For (6, 7), the computation is a bit trickier because the distribution of $T_2$ depends on whether the 6 or the 7 was hit first. If 6 was hit first, then $T_2 \sim \text{Geom}(6/36)$, and if 7 was hit first, then $T_2 \sim \text{Geom}(5, 36)$. What is the probability that 6 is hit first? It’s $\text{Prob 6 first} = \dfrac{5/36}{5/36 + 6/36} = \dfrac{5}{11}.$

Hence, \begin{aligned} \mathbb{E}[T_2] &= \mathbb{E}[\text{Geom}(6/36)] \cdot \dfrac{5}{11} + \mathbb{E}[\text{Geom}(5/36)] \cdot \left( 1 - \dfrac{5}{11} \right) \\ &= \dfrac{366}{55} \\ &\approx 6.65 \end{aligned} $T_1$ is a geometric distribution with success probability equal to the probability that 6 or 7 is rolled, i.e. $5/36 + 6/36 = 11/36$, implying that $\mathbb{E}[T_1] = 36/11$. Hence, \begin{aligned} \mathbb{E}[T] &= \mathbb{E}[T_1] + \mathbb{E}[T_2] \\ &= \dfrac{36}{11} + \dfrac{366}{55} \\ &= \dfrac{546}{55} \\ &\approx 9.93, \end{aligned}

which is quite a bit less than the expected value for (7, 7)! (Notice that these values are very close to the simulated results.)

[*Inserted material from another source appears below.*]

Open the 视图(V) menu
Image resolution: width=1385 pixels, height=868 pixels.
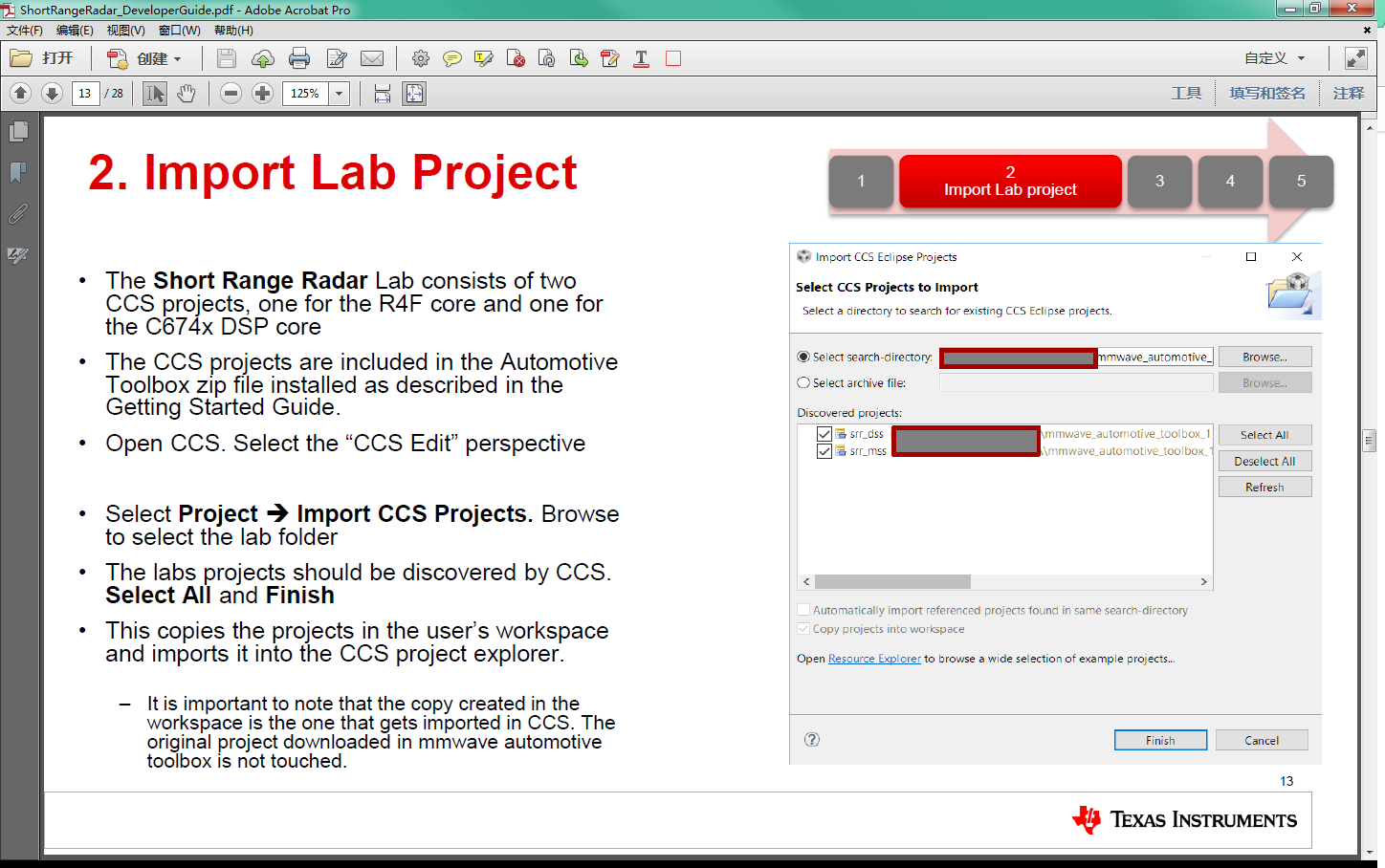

On second thought this makes sense: even though it takes longer to hit the second number in (6, 7), this is more than made up for in the time it takes to hit the first number, since we can hit either 6 or 7, not just 7. (Looking at the simulation results suggests that quite a few other pairs of numbers are better than (7, 7).)

Extensions

There are many interesting questions to ponder as extensions to this game:

1. What if you had to write down 3 numbers on your bingo card instead? Or 4? Or n?
2. What if there were more dice?
3. What if the dice had non-standard faces?